The 9pm curfew, which began yesterday in Lowerhouses and Ashenhurst, saw most teenagers ordered home by their parents - but a hard core stayed on the streets.
And at exactly 9pm a fire was started in the abandoned Longley Riding School on Fannymoor Lane.
Although most of the curfew area was quiet, a gang of about 12 youths gathered near the riding school and were seen running up Fannymoor Lane as fire crews arrived.
The riding school has been repeatedly targeted, causing the owner to move out.
Station Officer Paul Mace, of Huddersfield fire station, said: "Two fires were started at the stables.
"One destroyed a portable building which had been used as an office. Another was confined to straw in one of the stables.

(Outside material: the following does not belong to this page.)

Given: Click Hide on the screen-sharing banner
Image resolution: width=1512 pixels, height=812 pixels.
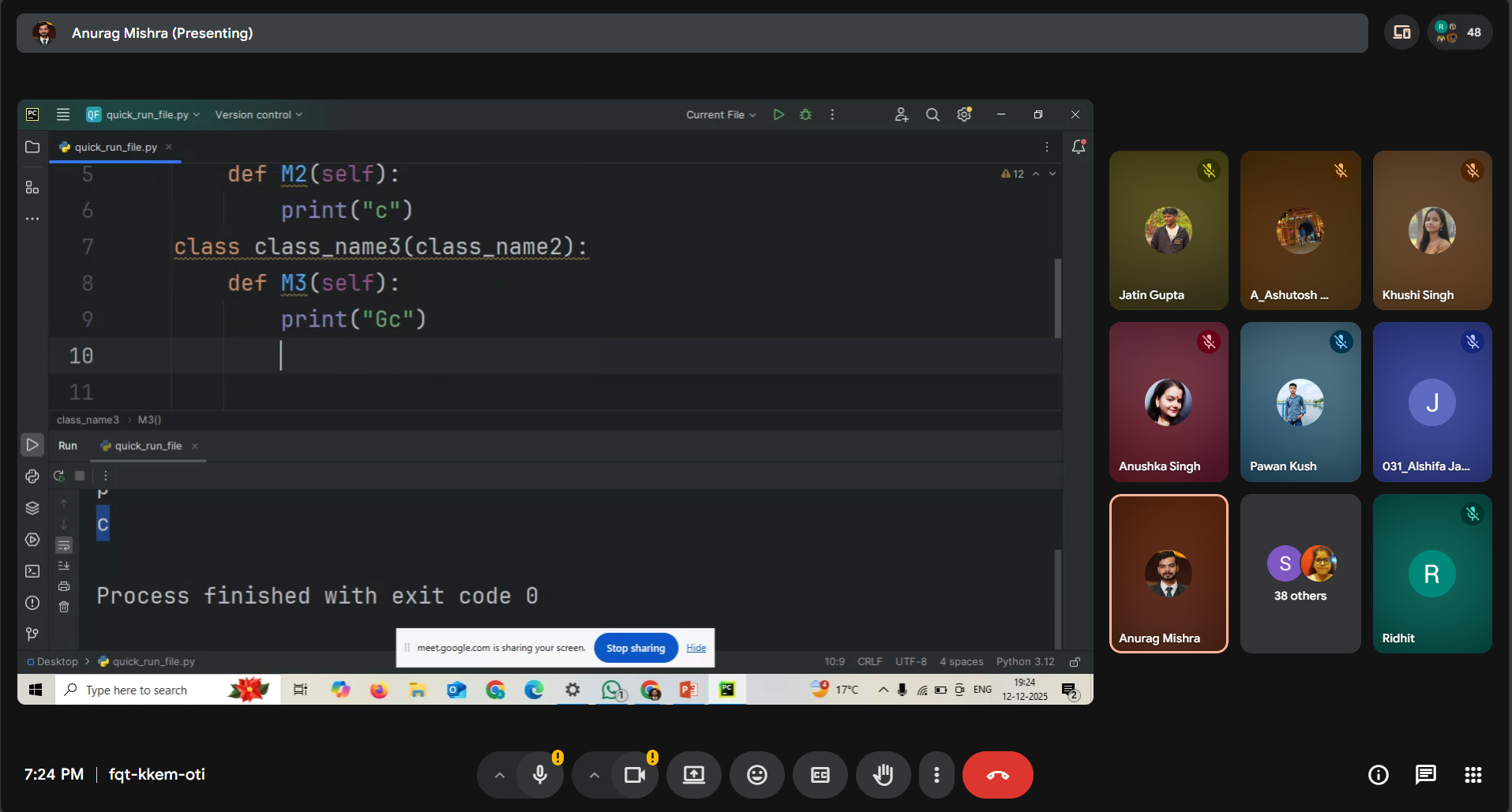Looking at the screenshot, I should pos(696,648).
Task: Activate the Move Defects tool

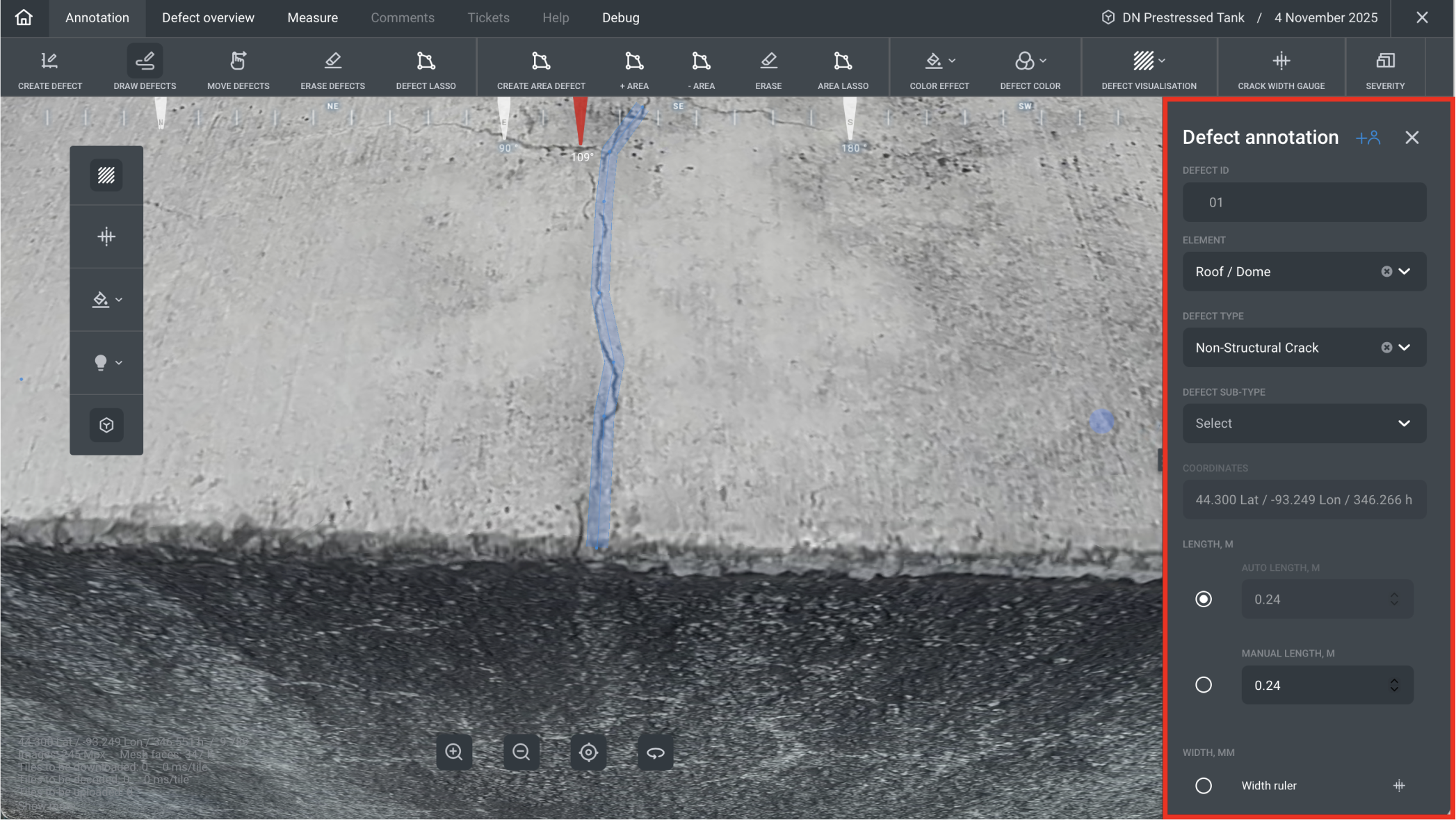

"After we put the fires out, we doused the rest of the stables and other portable buildings with water, to make sure no more fires could be started there in the coming days.
"It will take them quite a while to dry out," he added.
Huddersfield police said that apart from the fire there were no reports of any other problems in the area last night.
The curfew means police can move on nuisance teenagers after 9pm if they are likely to cause problems such as vandalism, abuse and intimidation .
If they refuse to leave, they face arrest.
Ashenhurst and Lowerhouses have become meeting places for gangs who have smashed windows, daubed walls with graffiti and made life a misery for people living nearby.
Huddersfield's police commander, Chief Supt Barry South, took the tough measure of bringing in the new curfew order to halt the problems. But a visible police presence was light yesterday.
A police van drove through the area shortly before 9pm.
The 2003 Anti-Social Behaviour Act has given the police extra powers to stop bad behaviour on the streets.
A 15-year-old girl, who asked not to be named, said the curfew would not stop the gangs roaming the streets at night.
She said: "For a lot of us it means we have no social life now. My parents have told me I have to be in by 9pm.
"I think the idea is stupid - and it won't work. The gangs will go somewhere else, like Almondbury."
A man, who asked not to be named for fear of being targeted, lives near to where the groups of teens have been meeting and said the curfew was the last straw.
He added: "I remember the first time I saw a kid rolling a joint on the streets here. That was about 18 years ago. All this has come too late.
"The problem is that there is no respect from kids. They don't care about anything. That has been proved by what they have done here."
Sub-Officer Lee Benson, of Huddersfield fire station, said: "We have every reason to believe the arson was carried out by youths who were gathered in the area when we arrived."